不知不觉已经实习了一个月了,实习期间做的主要工作就是搭建Nagios+Centreon监控平台了,自己动手还是比较快的,搭这个东西虽然bug一堆,但还算顺利,后来就开始自行编写监控磁盘的脚本了。
先说一下为什么要自己编写监控磁盘的脚本,其实,我自己也不是太清楚,因为Nagios-plugins里面是有check_disk的脚本的,可能我的导师是想锻炼一下我,同时也为了有一个更符合自己实际情况的脚本。
面对的硬件有:三台服务器搭建测试云平台,两台服务器上有RAID卡,两台服务器上有SSD,还有HDD若干。对的,只有这么点,但对于我这个小菜鸟,也够我折腾了。
对于有RAID卡的主机,MegaCli就是个不错的选择了,自行下载安装MegaCli,然后就动手了:
/opt/MegaRAID/MegaCli/MegaCli64 -LDInfo -Lall -aALL ---查raid
/opt/MegaRAID/MegaCli/MegaCli64 -AdpAllInfo -aALL ---查raid卡信息
/opt/MegaRAID/MegaCli/MegaCli64 -PDList -aALL ---查看硬盘信息
自己弄着弄着玩一下,观察一下显示的东西,显示出来的东西有很大一片的,随便看看。如果该主机本身没有RAID卡,那你在它上面使用MegaCli的话,显示的就只有 Exit Code: 0x00
主要用的是第三条命令/opt/MegaRAID/MegaCli/MegaCli64 -PDList -aALL
然后抓取我要的信息/opt/MegaRAID/MegaCli/MegaCli64 -PDList -aALL | grep -E 'Device Id|Error|Media Type'
Device Id — 监控SSD寿命的时候用到,就是一个Id而已
Error — Error Count 就是我们要观察的错误信息了,为0就是木有错误,不为0就要担心了
Media Type — 硬盘类型,主要是我要找主机面的SSD对应的是哪个Device Id,因为除了这样,我也不知道Device Id跟硬盘或者跟分区有什么对应关系,贴一下我显示的结果:
[root@cloud-13 ~]# /opt/MegaRAID/MegaCli/MegaCli64 -PDList -aALL | grep -E 'Device Id|Error|Media Type'
Device Id: 0
Media Error Count: 0
Other Error Count: 0
Media Type: Hard Disk Device
Device Id: 1
Media Error Count: 0
Other Error Count: 0
Media Type: Hard Disk Device
Device Id: 2
Media Error Count: 0
Other Error Count: 0
Media Type: Hard Disk Device
Device Id: 3
Media Error Count: 0
Other Error Count: 0
Media Type: Hard Disk Device
Device Id: 4
Media Error Count: 0
Other Error Count: 0
Media Type: Solid State Device
这样,自行写代码观察Error Count后面的数值就行了,就达到监控的效果了。
刚刚有提到SSD寿命的问题,在这一并说了吧,使用smartctl可以检测SSD的寿命,当然还有很多其它结果,SSD寿命只是其中一部分,但是对于有RAID卡的主机,需要刚刚获取到的Device Id。

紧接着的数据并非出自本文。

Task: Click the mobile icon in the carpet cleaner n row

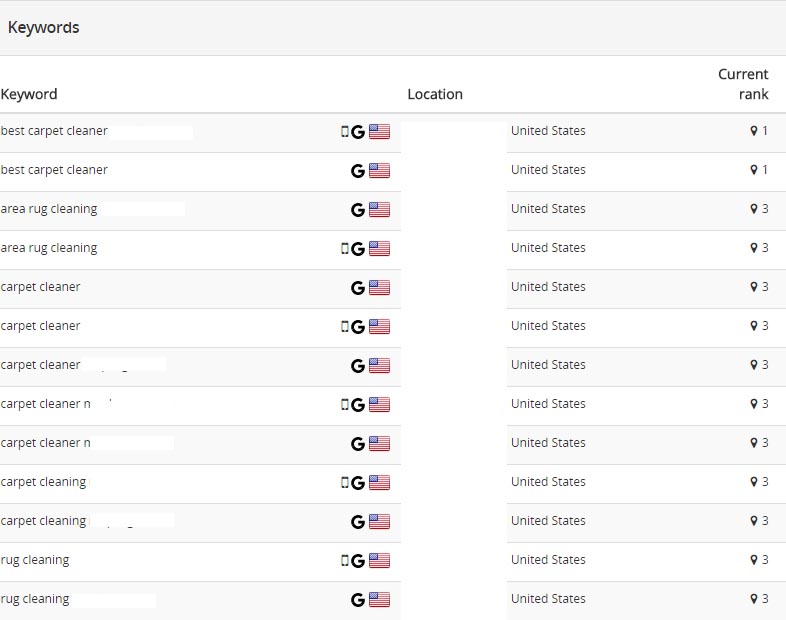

[root@cloud-13 ~]# smartctl -a -d megaraid,4 /dev/sdc1
smartctl 5.43 2012-06-30 r3573 [x86_64-linux-2.6.32-358.123.2.openstack.el6.x86_64] (local build)
Copyright (C) 2002-12 by Bruce Allen, http://smartmontools.sourceforge.net
/dev/sdc1 [megaraid_disk_04] [SAT]: Device open changed type from 'megaraid' to 'sat'
Smartctl open device: /dev/sdc1 [megaraid_disk_04] [SAT] failed: SATA device detected,
MegaRAID SAT layer is reportedly buggy, use '-d sat+megaraid,N' to try anyhow
我的主机上需要我加上sat,就听他话咯
[root@cloud-13 ~]# smartctl -a -d megaraid,4 /dev/sdc1
smartctl 5.43 2012-06-30 r3573 [x86_64-linux-2.6.32-358.123.2.openstack.el6.x86_64] (local build)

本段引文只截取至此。